Create Your First Hadoop Program

Find out Number of Products Sold in Each Country.

Input: Our input data set is a CSV file, SalesJan2009.csv

Prerequisites:

  • This tutorial is developed on Linux – Ubuntu operating System.
  • You should have Hadoop (version 2.2.0 used for this tutorial) already installed.
  • You should have Java (version 1.8.0 used for this tutorial) already installed on the system.

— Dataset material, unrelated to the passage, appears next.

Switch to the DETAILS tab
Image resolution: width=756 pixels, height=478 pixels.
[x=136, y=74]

Before we start with the actual process, change user to ‘hduser’ (user used for Hadoop ).

su – hduser_

Steps:

Create a new directory with name MapReduceTutorial

sudo mkdir MapReduceTutorial

Give permissions

sudo chmod -R 777 MapReduceTutorial

Copy files SalesMapper.java, SalesCountryReducer.java and SalesCountryDriver.java in this directory.

Download Files Here

If you want to understand the code in these files refer this Guide

Check the file permissions of all these files

and if ‘read’ permissions are missing then grant the same-

2. Export classpath

export CLASSPATH=”$HADOOP_HOME/share/hadoop/mapreduce/hadoop-mapreduce-client-core-2.2.0.jar:$HADOOP_HOME/share/hadoop/mapreduce/hadoop-mapreduce-client-common-2.2.0.jar:$HADOOP_HOME/share/hadoop/common/hadoop-common-2.2.0.jar:~/MapReduceTutorial/SalesCountry/*:$HADOOP_HOME/lib/*”

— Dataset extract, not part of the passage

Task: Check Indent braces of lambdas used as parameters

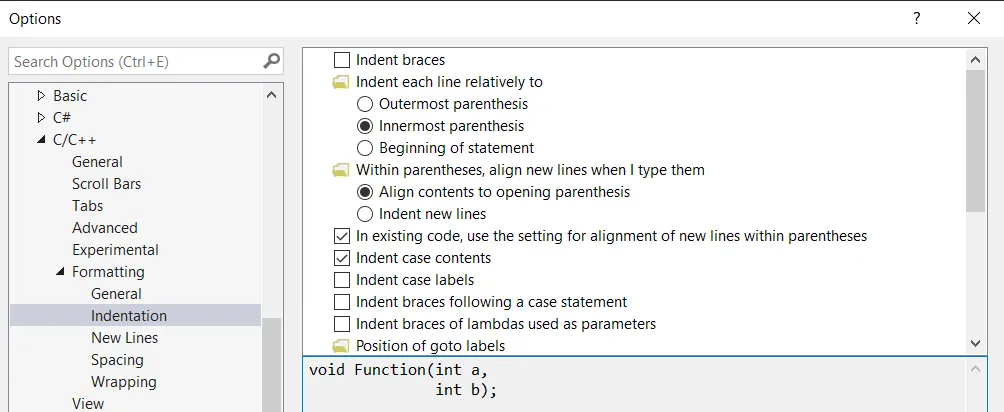Action: (342, 324)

3. Compile java files (these files are present in directory Final-MapReduceHandsOn). Its class files will be put in the package directory

javac -d . SalesMapper.java SalesCountryReducer.java SalesCountryDriver.java

This warning can be safely ignored.

This compilation will create a directory in a current directory named with package name specified in the java source file (i.e. SalesCountry in our case) and put all compiled class files in it.

Step )

Create a new file Manifest.txt

sudo gedit Manifest.txt

add following lines to it,

Main-Class: SalesCountry.SalesCountryDriver

SalesCountry.SalesCountryDriver is name of main class. Please note that you have to hit enter key at end of this line.

Step Create a Jar file

jar cfm ProductSalePerCountry.jar Manifest.txt SalesCountry/*.class

Check that the jar file is created

6. Start Hadoop

$HADOOP_HOME/sbin/start-dfs.sh

$HADOOP_HOME/sbin/start-yarn.sh

7. Copy the File SalesJan2009.csv into ~/inputMapReduce

Now Use below command to copy ~/inputMapReduce to HDFS.

$HADOOP_HOME/bin/hdfs dfs -copyFromLocal ~/inputMapReduce /

We can safely ignore this warning.

Verify whether file is actually copied or not.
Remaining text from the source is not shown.